We’ve all been there, a fast car that sets a fast lap or wins a heat race gets moved to the back, or at least several rows behind the pole. This happens routinely in dirt track racing. You don’t usually see inversions in asphalt circle track or road racing. You don’t even see it in the off road stuff. It’s pretty much a dirt track phenomenon.
Whether it’s fair to take the fastest qualifier or heat race winner and move them to the back or not is a matter of opinion. You can look at it from three different sides, each with a perspective of what’s good for them. I promise you, the driver doesn’t see things exactly the same way as the promoter or the fans. Sometimes the fans don’t see things the same way as the promoter does. Having said that, let’s examine each one of these groups and how they feel about race inversions.
The Driver and Crew
You don’t have to think very hard to guess what the driver and his crew thinks about inversions. Step in his shoes for a minute. You work hard all week getting your car ready for the next race. Part of that preparation is getting out the track notes and comparing them to the same weather conditions and track conditions that you are going to be facing at the next race.
If you’ve done a good job and recorded all the information that you should have post race, then you have a pretty good idea of what changes you want to make for the next race. This experience and amount of detail is what gets you the fast time and wins you heat races. Is it fair that this level of work be rewarded with a starting spot in the rear?
You won’t see NASCAR taking the fastest driver during qualifying and make them start in the rear unless they change an engine before race day. Can you imagine what Tony Stewart, Jeff Gordon, Jimmie Johnson and the other superstars would say?

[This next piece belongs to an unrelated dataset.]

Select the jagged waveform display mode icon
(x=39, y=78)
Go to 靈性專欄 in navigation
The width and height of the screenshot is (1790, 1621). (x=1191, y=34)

Most dirt track drivers don’t think inversions are fair. They might tell you that starting in the back is a challenge, and it really makes them feel good to win from the back, but the truth is something different. Let’s say you get to the track and it’s not a racey track. There will be little passing, if any. Just how many of those starting in the back on a track like that have the real chance to win? Drivers can be as politically correct as they want, but unless the track is tacky fast, they won’t be moving to the front from the back. Inversions should only be considered on tracks where there is a couple driving lines and passing is common. Otherwise the fans will get treated to a lot of spins via bumpers.
Lets face it, we tend to give promoters a hard time, but they have one of the most difficult jobs in dirt racing. And whether or not to choose to run inversions only adds to their dilemma. By choosing to have inversions or not the promoter is going to make someone unhappy. But ultimately that is his job.
The promoter’s job is to put on a good, entertaining show. How much fun is it for the fans when the front runners take off from the pack and lap the field in 8 laps? People are in those stands to see passing and side by side racing for position. The promoters believe that if you move the fastest cars to the rear, you will guarantee more passing and maybe even a few more wrecks. With the faster cars starting in the rear, the chances of a fan favorite getting caught up in someone else’s wreck are greater. This adds some emotion and drama to the mix. In the minds of most promoters, inversions are in the best interests of the show.
Dirt track racing fans are pretty educated in racing and they have a strong sense of right and wrong. In short, there is very little gray in their world. It’s either black or it’s white. In the case of inversions, many fans see it as a bad thing.
To many die hard fans, if you earned fast qualifier, you deserve to be in the front, and that is that. Taking the fastest qualifier, especially one of the fan favorites, and moving him to the back is pure satanic. Now let that driver get stuffed in the wall while trying to pass a slower car and the see what the fans have to say.
Do the fans get rewarded with side by side racing? Perhaps, but the hardcore fans would seemingly prefer to let racers race and may the fastest car start in the front and may the fastest car with the best skilled driver win.
Scott Bloomquist has been pretty vocal about inversions, or his displeasure with inversions. According to Bloomquist, the fans are not getting to see the true winner of a race. “Yes, the show exists. You don’t have to (invert) to make a show. People come to the track to see the fastest guy win, not to watch someone get penalized and overcome their penalty,” said Bloomquist. In that vein of thinking, Bloomquist is saying that the practice is definitely not the best practice for the drivers, promoters or even the fans.
Let me add one more thought to the question of inversions: Let’s suppose that you have a visiting driver to your track that is unfamiliar with the track’s normal conditions and he struggles during qualifying and heat racing but the team works on the car and by the time the feature rolls around, the driver has a fast setup. In the feature, the cars that were quicker during qualifying and heats are moved to the back and the driver that struggled but found a wicked fast setup is moved to the front. During the feature this driver pulls away from everyone and leads from flag to flag, never being seriously challenged for the lead.